▶ **TEXT SEGMENT**
* start *

The Sugarland Express, Steven Spielberg’s first theatrically released movie, was restored in 4K and screened as part of the Cannes Classics program at the festival this year. The film was originally selected for the Cannes Film Festival in 1974, and is to date the only Spielberg movie to compete in the festival. The Sugarland Express was written by Hal Barwood and Matthew Robbins, and won the Best Screenplay Award at Cannes.The film is based on a true story, and follows Clovis and Lou Jean Poplin (William Atherton and Goldie Hawn, respectively), two small-time criminals who kidnap a Texas police officer (Michael Sacks) and travel to Sugarland to see their baby, who is about to be placed in foster care. Their trip quickly becomes a very elongated, OJ Simpson-style police chase, and people all across Texas line up across highways to cheer on the couple as swaths of police cars follow in tow. 

I have now had the rare pleasure of seeing two of Spielberg’s early movies in a theater, the first being Duel (1972), a TV movie following a man fleeing a crazed, terrorizing semi-truck driver, and now The Sugarland Express. Both films center around cross-country car chases, and both films are excellent showcases for the instinctual skill Spielberg wielded with a camera, even in his very early work. With both of these films, and with every Spielberg film hereafter, he never fails to impress with his impossible mix of efficiency and stylistic flair with quite literally every shot. Every camera movement has a clear purpose, and it feels as if Spielberg always has a feel for the optimal position to sequentially deliver whatever information he deems necessary to inform us about each scene and build the tension. Spielberg’s dolly zoom from Jaws is arguably the most famous use of the technique in all of cinema, but I am tempted to say that he had already produced a superior use of the technique in The Sugarland Express. I have attached a clip of the specific shot below, if you are curious. 

Perhaps unsurprisingly, The Sugarland Express also displays an early mastery of many other elements Spielberg has now turned into pillars of success. By the time the credits roll, an unlikely familial bond exists between the kidnappers and the kidnapped police (in a wholesome way, not a Stockholm Syndrome way). The film is full of great comedy, and every tangential side character is memorable in one way or another. Spielberg is able to populate each and every moment with charming details that allow for Texas and its people to become a tangible character in the film as well. 

I would be remiss if I didn’t mention the superb performances of William Atherton, Goldie Hawn, and Michael Sacks. Atherton and Hawn revel in a redneck Bonnie-and-Clyde rapport, with all of the recklessness and none of the sinister intent. Hawn’s performance is particularly impressive, because she is somehow able to be childish, impulsive, and tantrum-throwing in a way that isn’t annoying or abrasive, but instead indicative of an endearing naïveté and passion. Meanwhile, Sacks is able to convincingly go from the stick-up-his-ass highway patrolman to the honorary and admirable adoptee of this short-lived clan.

* end *

▶ **GIVEN TASK 1**
Write out the rows from the line containing "Where should I" down to the end of the rows, without the pictures.

▶ **LISTING**
* start *

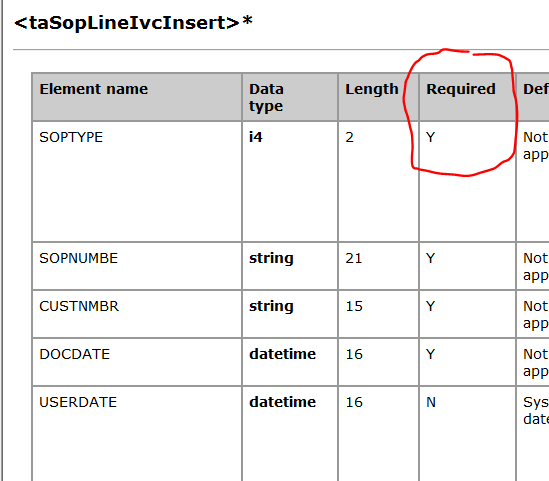Click the taSopLineIvcInsert heading
The width and height of the screenshot is (549, 481).
pos(133,23)
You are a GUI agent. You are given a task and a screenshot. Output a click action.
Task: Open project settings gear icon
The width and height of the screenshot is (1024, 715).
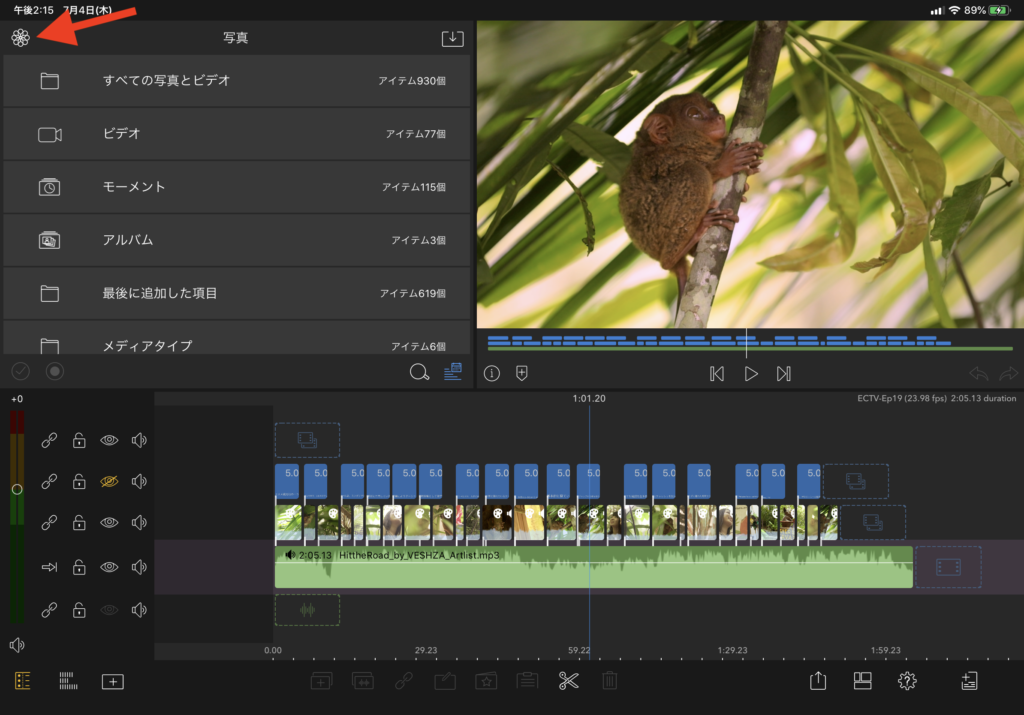coord(907,681)
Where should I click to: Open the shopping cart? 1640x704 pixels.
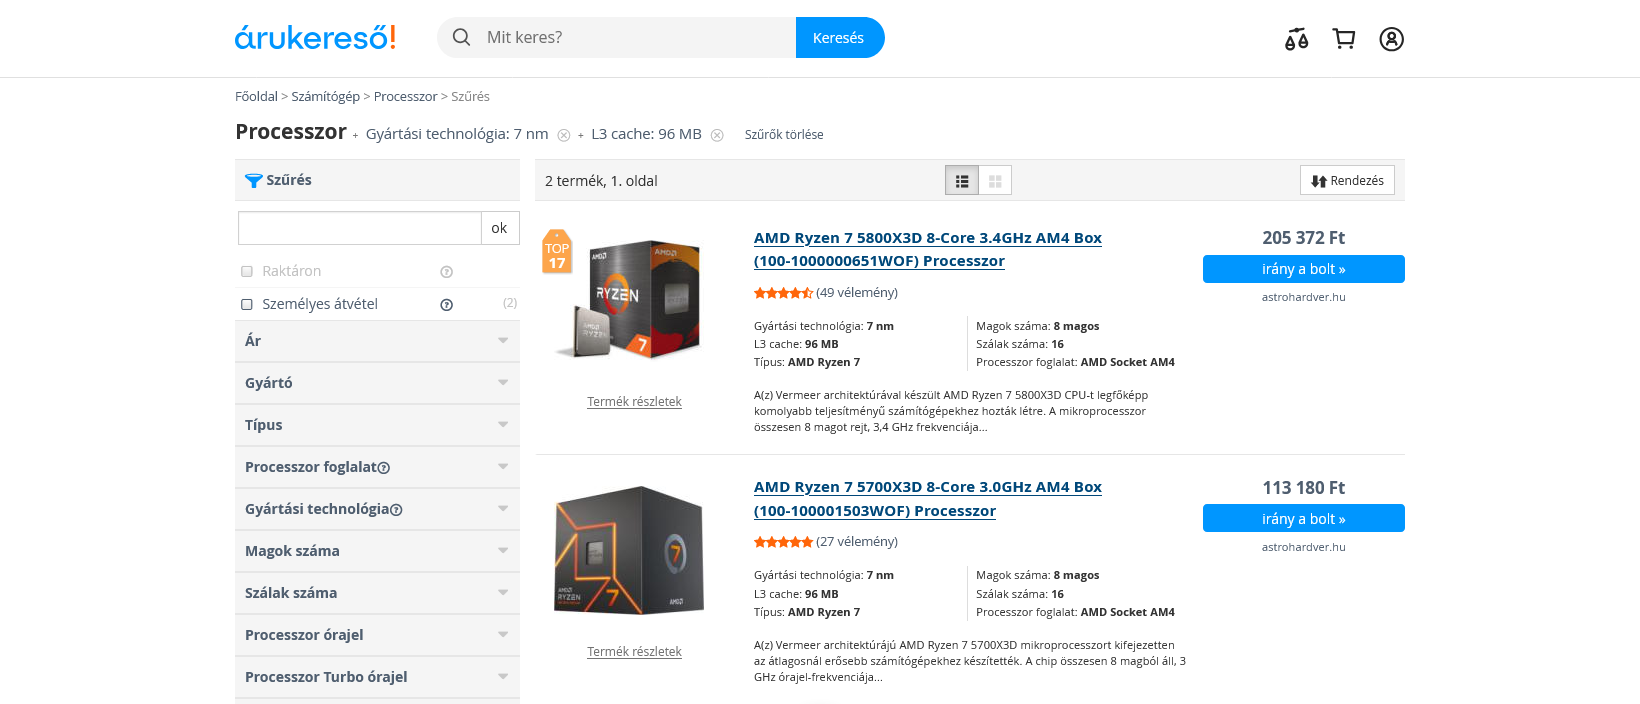click(x=1344, y=39)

* end *

▶ **GIVEN TASK 2**
Reproduce the Sugarland Express review word for word, from "Perhaps unsurprisingly, The" down to "film as well.".

▶ **FULL ANSWER 1**
Where should I click to: Open the shopping cart? 1640x704 pixels.
click(x=1344, y=39)

▶ **FULL ANSWER 2**
Perhaps unsurprisingly, The Sugarland Express also displays an early mastery of many other elements Spielberg has now turned into pillars of success. By the time the credits roll, an unlikely familial bond exists between the kidnappers and the kidnapped police (in a wholesome way, not a Stockholm Syndrome way). The film is full of great comedy, and every tangential side character is memorable in one way or another. Spielberg is able to populate each and every moment with charming details that allow for Texas and its people to become a tangible character in the film as well.